**WHAT YOU SHOULD DO:** Your answer should repeat exactly the lines from the one holding "Task: Click the OpCode value Info" through the end of the data, and it should contain no pictures.

**DATA EXTRACT:**
■ ■ ■ ■ ■ ■ ■

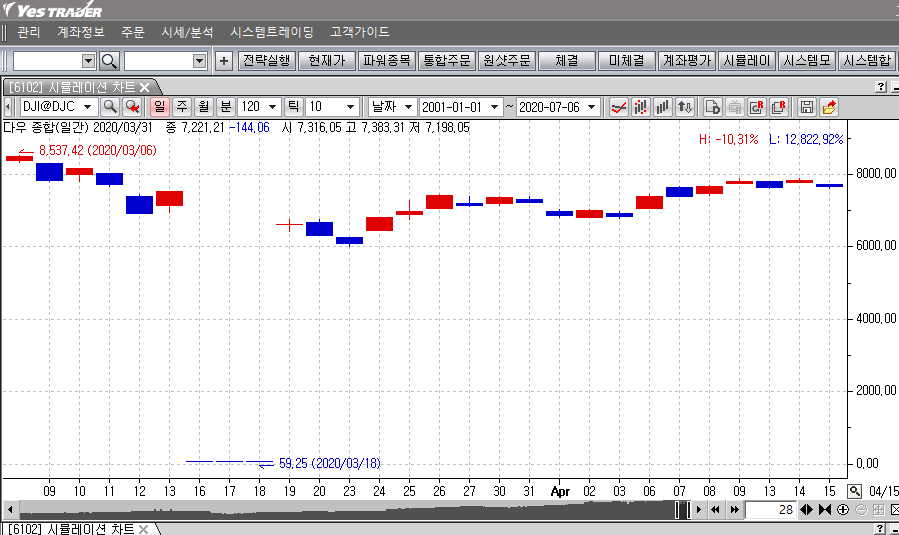Click the 통합주문 button
Screen dimensions: 899x535
click(446, 61)
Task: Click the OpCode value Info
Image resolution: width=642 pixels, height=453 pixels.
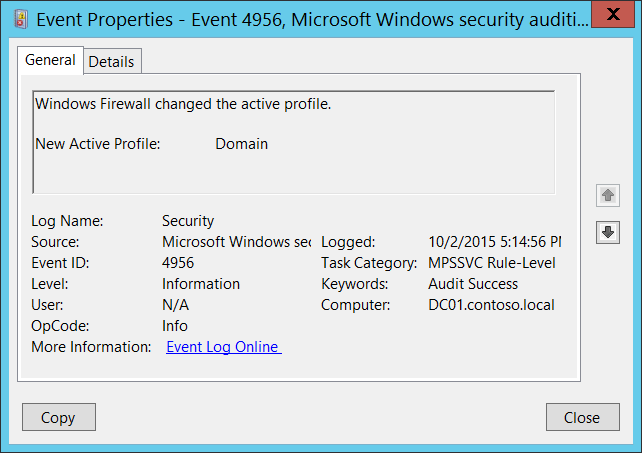Action: 175,325
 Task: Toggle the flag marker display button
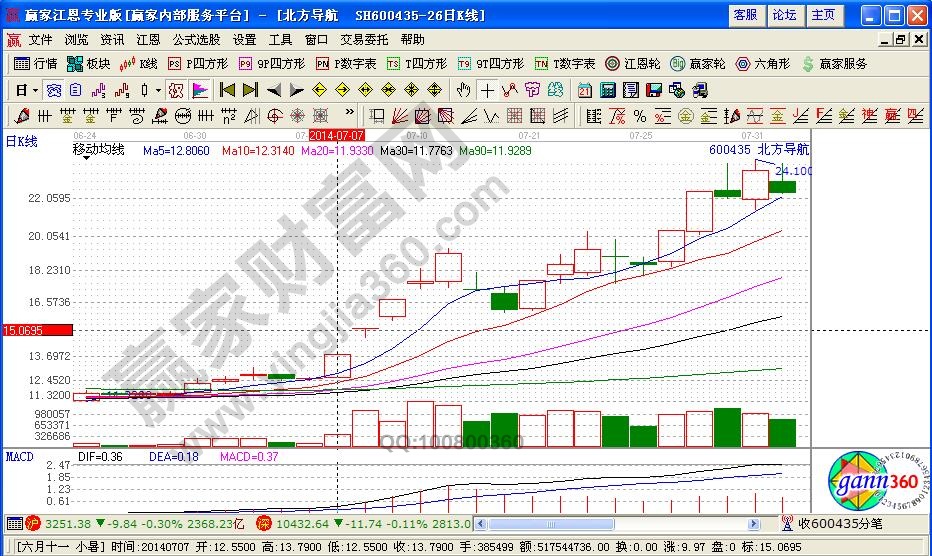tap(200, 90)
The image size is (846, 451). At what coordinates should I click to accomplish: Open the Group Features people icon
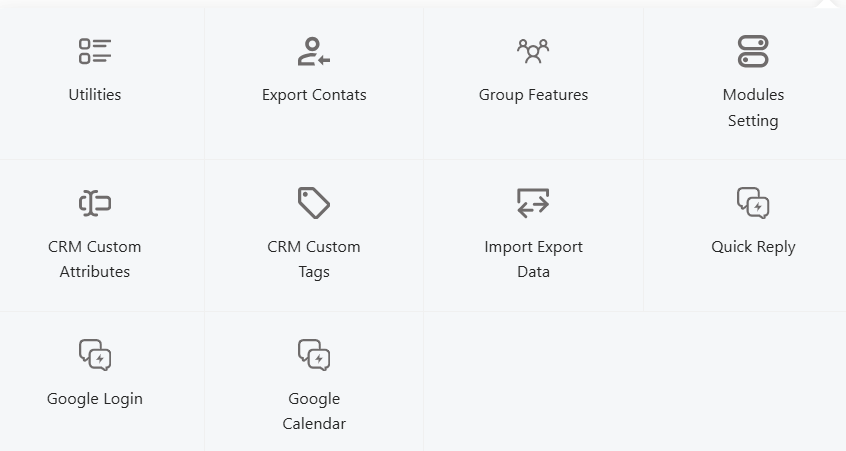[533, 51]
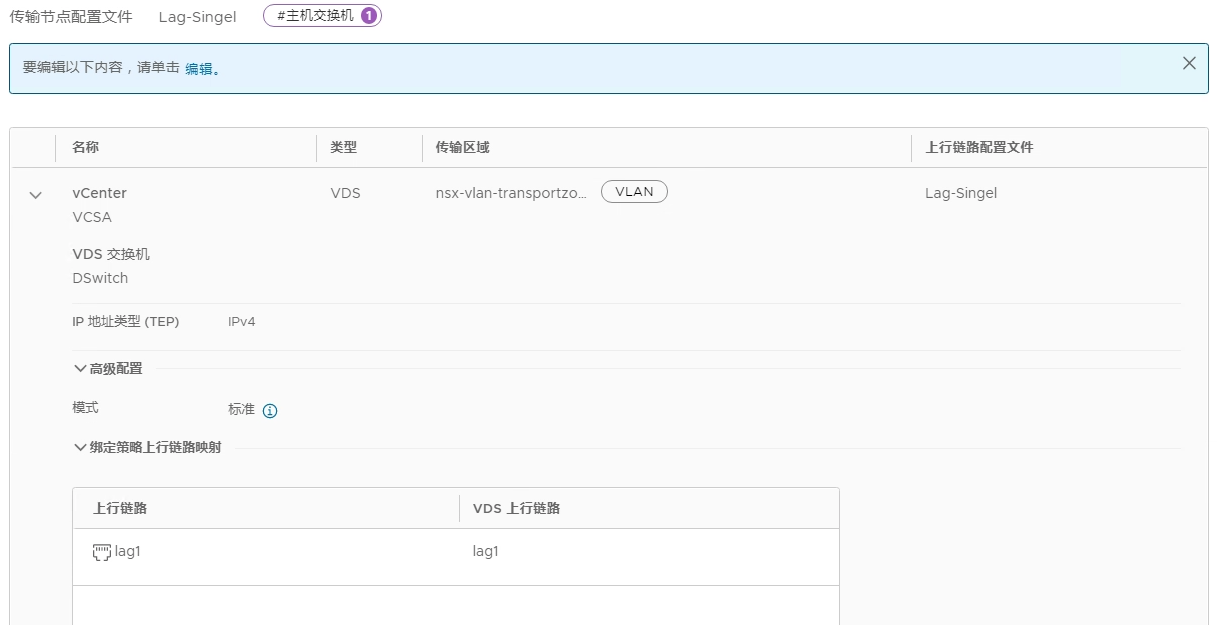The image size is (1226, 625).
Task: Click the info icon next to 标准
Action: point(270,411)
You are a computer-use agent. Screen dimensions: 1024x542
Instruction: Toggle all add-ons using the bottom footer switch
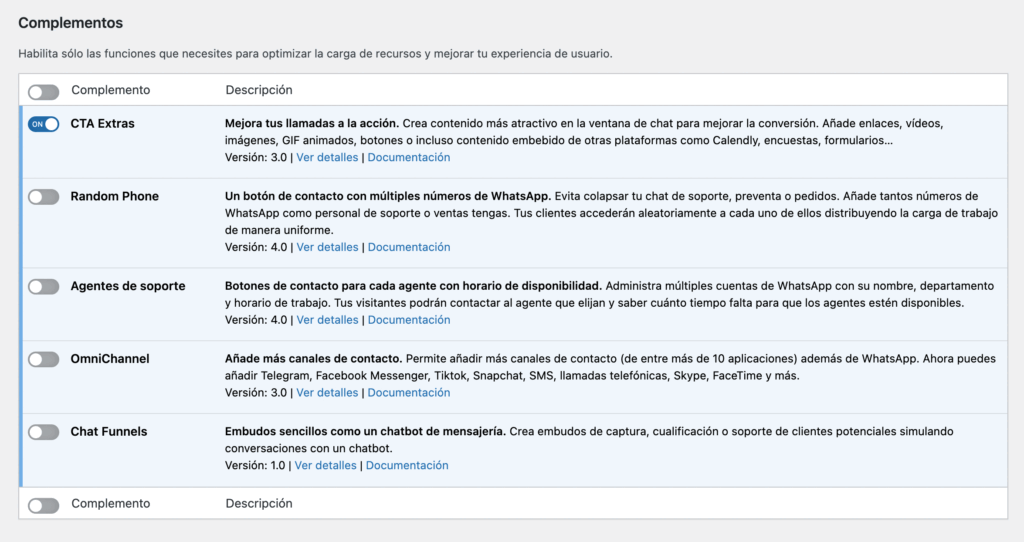coord(43,505)
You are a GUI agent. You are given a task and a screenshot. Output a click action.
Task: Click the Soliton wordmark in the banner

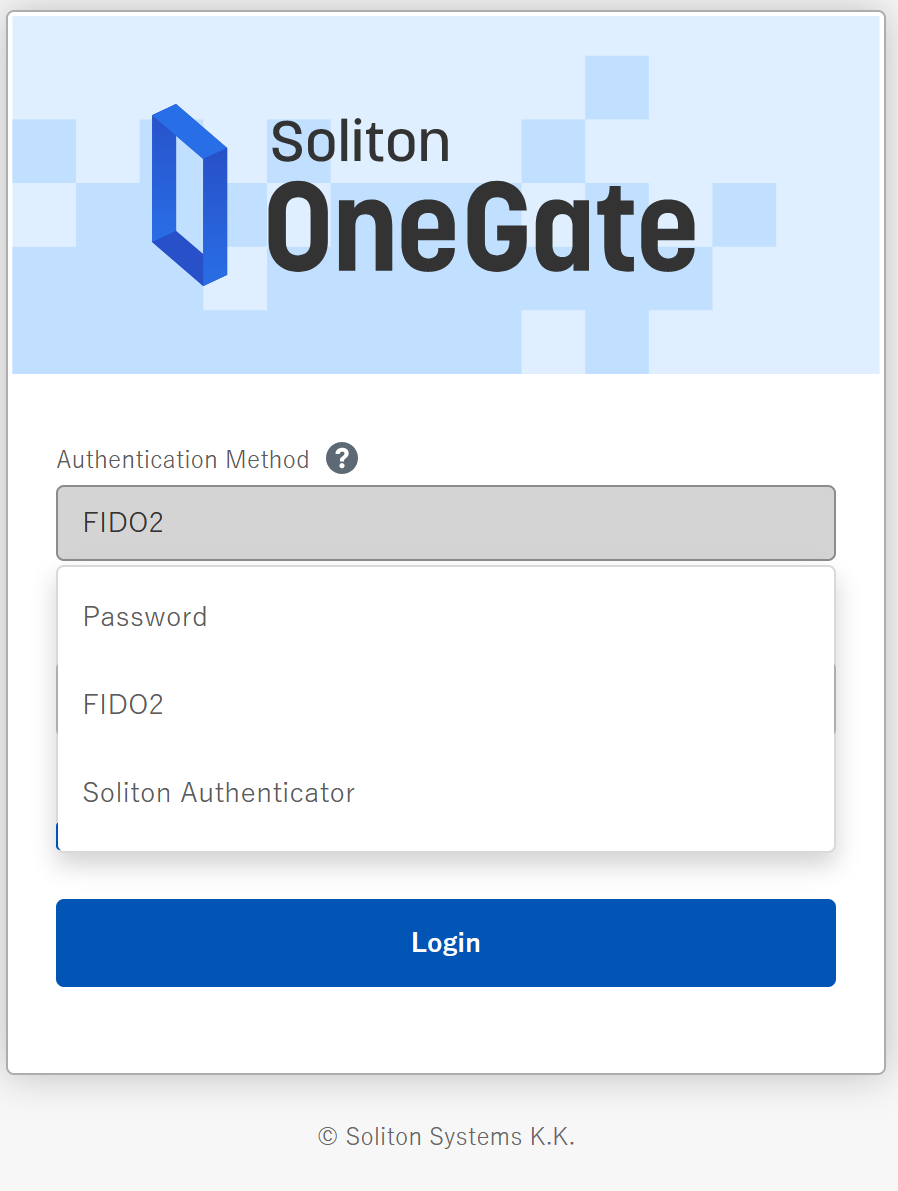point(360,140)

■ ■ ■ ■ ■ ■ ■

**ANSWER BELOW:**
Task: Click the OpCode value Info
Image resolution: width=642 pixels, height=453 pixels.
Action: 175,325
 Task: Toggle the flag marker display button
tap(200, 90)
The image size is (846, 451). At what coordinates should I click to accomplish: Open the Group Features people icon
[533, 51]
The image size is (1226, 625).
Task: Click the info icon next to 标准
Action: point(270,411)
You are a computer-use agent. Screen dimensions: 1024x542
Instruction: Toggle all add-ons using the bottom footer switch
coord(43,505)
You are a GUI agent. You are given a task and a screenshot. Output a click action.
Task: Click the Soliton wordmark in the banner

point(360,140)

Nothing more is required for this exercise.